I have included a couple of variations below. Alton Brown's was the first I attempted at home; it is a great, classic version, and provides an excellent jumping-off point for just about anything. You really must be patient with the whisking, adding the oil very slowly at first, and allow the emulsion to really show itself before speeding things up. If your mayo breaks, don't worry, you can probably fix that, just keep on whisking and you should be alright. The whisking can get a bit tiring, but hey, you're getting a workout, so you can feel that much less badly about eating mayonnaise. I mean, that is how it works, right? Also, believe me when I tell you that once you make your own mayonnaise, you may never be able to go back to the jarred stuff again. It's cheap, it's delicious, and you know exactly what goes into it.
Mayonnaise is made up of 5 basic ingredients, to which you can add spices, herbs or other items your liking, it's really infinitely adaptable. The proportions of the main ingredients are generally as follows: For one egg yolk, you'll need 2-3 teaspoons of acid (be it vinegar or lemon juice, though you can add more to taste, if you like your mayo quite lemony feel free to add more), 1/2 teaspoon salt, 1 teaspoon mustard (prepared mustard, if using dry, you'll use less) and 1/2 to 3/4 of a cup of oil. I don't recommend olive oil for mayonnaise because the flavor is quite strong and will overwhelm everything else. Neutral tasting oils, such as canola, are a good bet. Apparently you can also make mayonnaise in the blender; I have personally not given it a go yet, but if and when I do I will report back.

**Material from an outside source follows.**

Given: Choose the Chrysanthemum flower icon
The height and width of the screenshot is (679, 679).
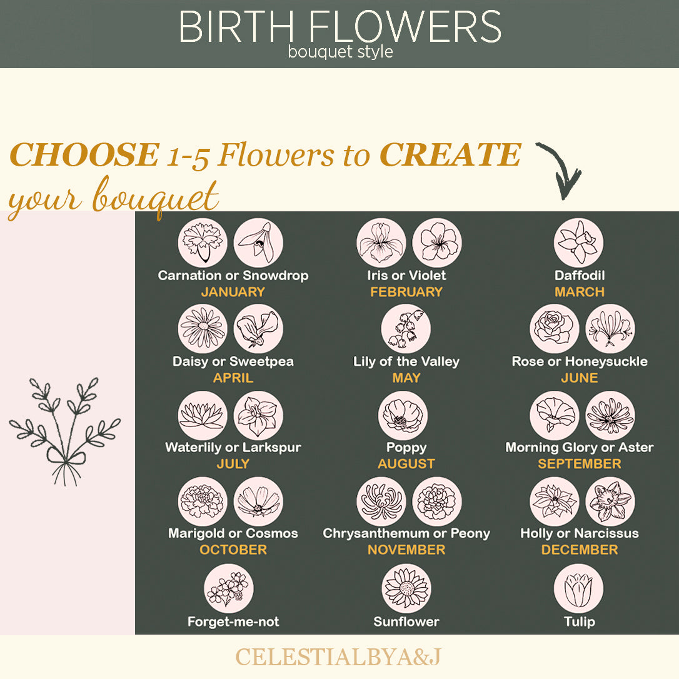Looking at the screenshot, I should 381,501.
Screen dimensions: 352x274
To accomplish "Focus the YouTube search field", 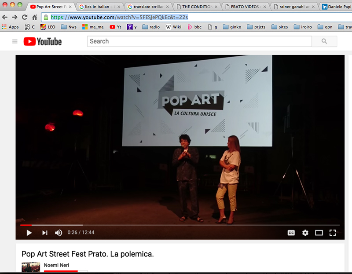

Making your mayo will be easiest if all of your ingredients have been allowed to come to room temperature. To make the mayo, whisk all of your ingredients except the oil in a bowl. Slowly, and in a thin stream (very thin at first), whisk in the oil. It's best to start slowly with the oil; you'll be able to pick up speed once your emulsion has come to be. Ta-da! Mayonnaise!
Once this base is formed, you can add whatever you'd like - you can make dijon mayonnaise by simply adding some dijon mustard to your prepared mayonnaise; you can make tartar sauce by adding some capers, parsley, chives and cornichons.
Alton Brown's Mayonnaise
adapted from Alton Brown
1 egg yolk
1/2 teaspoon fine salt
1/2 teaspoon dry mustard
1 pinches sugar*
2 teaspoons fresh squeezed lemon juice
1 tablespoon white wine vinegar
1 cup canola oil
In a glass bowl, whisk together egg yolk and dry ingredients. Combine lemon juice and vinegar in a separate bowl then thoroughly whisk half into the yolk mixture. Start whisking briskly, then start adding the oil a few drops at a time until the liquid seems to thicken and lighten a bit, (which means you've got an emulsion on your hands). Once you reach that point you can relax your arm a little (but just a little) and increase the oil flow to a constant (albeit thin) stream. Once half of the oil is in add the rest of the lemon juice mixture.
Continue whisking until all of the oil is incorporated. Let stand at room temperature for a couple of hours, and then refrigerate in an air-tight container for up to a week.
*NOTE: the original recipe calls for 2 pinches of sugar, I generally leave out the sugar, but if I do use it, it's hardly ever more than a pinch.